Wednesday, March 29, 2017

Why I Remain Unimpressed by Getting Published by Reputable Academic Presses

A Rutgers assistant prof gets published by the Oxford University Press with a claim that Hamilton was a "living constitutionalist," a judicial philosophy not developed for another 150 years.

On a related note, hot off the Duke University Press:

They Look Back

The Animalization and Self-Articulation of Trans Genitalia

Duke University Press is "peer-reviewed," whatever that means in this day and age. One academic fraud gives another the thumbs up.

Buyer beware. Bigly.


Lex Lata said...

1. I'd agree that peer review is not a perfect guarantor of accuracy or rigor, especially in certain fields. Alan Sokal's ability to get literal nonsense published in an academic journal comes to mind (as well as other more recent events). But some quantity of peer review tends, on the whole, to produce better scholarship than none whatsoever.

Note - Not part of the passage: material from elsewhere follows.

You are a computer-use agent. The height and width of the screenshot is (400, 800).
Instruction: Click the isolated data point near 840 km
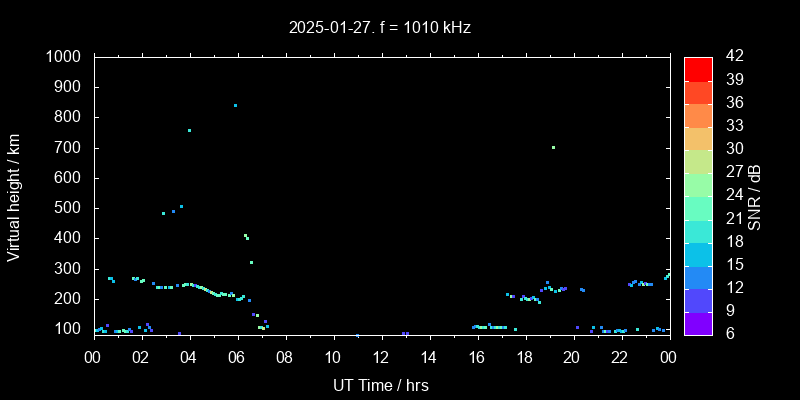[235, 105]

2. You might want to edit the first line, Tom. Oxford is publishing Shankman's Original Intents. Stone's publisher is Liveright, part of W.W. Norton.

Tom Van Dyke said...

Thank you kindly. Fixed.

As for peer review, the system is corrupt. reproducibility is a huge problem in the hard sciences

and in the soft ones, there is next to zero falsifiability, meaning any clown can spout any ideological bullshit and get a fellow bullshitter to peer-approve it.